> WHAT TO WORK ON:
A verbatim copy of the data below is the required output.

EXTRACTED RECORDS Block Start

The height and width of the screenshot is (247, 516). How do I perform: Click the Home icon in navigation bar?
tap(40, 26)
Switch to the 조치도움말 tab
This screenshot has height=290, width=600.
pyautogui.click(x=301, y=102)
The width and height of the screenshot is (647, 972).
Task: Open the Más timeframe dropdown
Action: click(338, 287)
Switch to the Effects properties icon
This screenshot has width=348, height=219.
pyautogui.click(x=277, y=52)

EXTRACTED RECORDS Block End

> WRITTEN REPLY:
The height and width of the screenshot is (247, 516). How do I perform: Click the Home icon in navigation bar?
tap(40, 26)
Switch to the 조치도움말 tab
This screenshot has height=290, width=600.
pyautogui.click(x=301, y=102)
The width and height of the screenshot is (647, 972).
Task: Open the Más timeframe dropdown
Action: click(338, 287)
Switch to the Effects properties icon
This screenshot has width=348, height=219.
pyautogui.click(x=277, y=52)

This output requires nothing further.